La conferenza di Istanbul ferma l’attacco turco contro i curdi in Irak

da Istanbul

Anche per questa volta la situazione sul confine nord iracheno è stata salvata in extremis, ma adesso la Turchia pretende che si passi dalle parole ai fatti. La Conferenza dei Paesi confinanti con l’Irak, che doveva discutere dei problemi del Paese, si è trasformata in una riunione d’emergenza sulla situazione del confine turco-iracheno. La conclusione dei lavori ha visto il rinsaldarsi dell’asse Ankara-Bagdad-Washington e la promessa di nuove e più chiare relazioni fra gli esecutivi di Recep Tayyip Erdogan e Nouri al Maliki.
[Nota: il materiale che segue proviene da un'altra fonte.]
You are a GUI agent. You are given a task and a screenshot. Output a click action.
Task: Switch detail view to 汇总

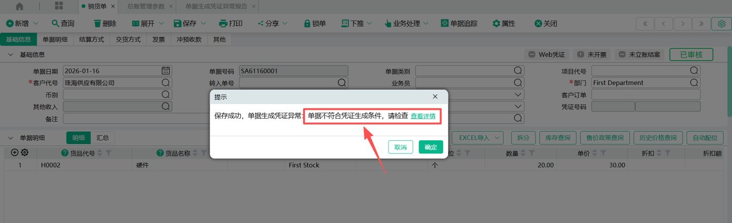coord(102,138)
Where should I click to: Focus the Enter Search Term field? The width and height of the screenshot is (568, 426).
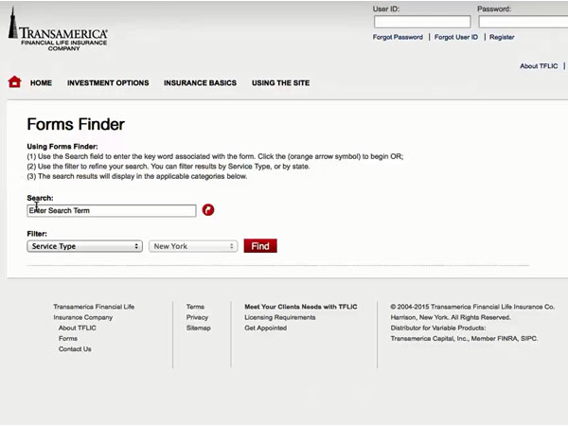tap(112, 210)
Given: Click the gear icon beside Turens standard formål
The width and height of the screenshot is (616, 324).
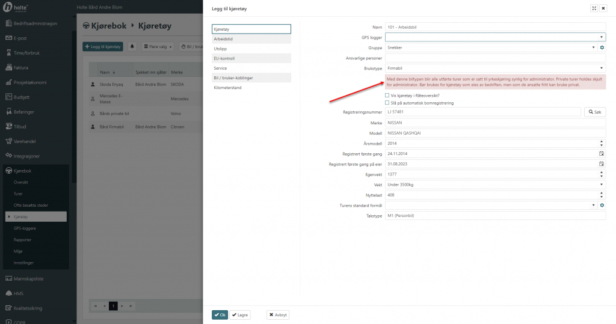Looking at the screenshot, I should tap(602, 206).
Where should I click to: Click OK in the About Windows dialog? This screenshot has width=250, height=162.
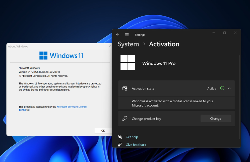click(103, 130)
Quest’ultimo ieri ha auspicato che l’incontro di Istanbul sia l’inizio di una nuova era per le relazioni con la Turchia. «Siamo pronti a combattere i terroristi - ha detto Al Maliki -. Il nostro desiderio è rendere il nostro Stato ancora più solido e sappiamo che la presenza di terroristi lo indebolisce. L’invio di missioni diplomatiche è stata la risposta più importante per noi del fatto che la Turchia vuole risolvere insieme il problema». Al Maliki ha aggiunto che ora l’Irak è più forte e pronto a fronteggiare il terrorismo.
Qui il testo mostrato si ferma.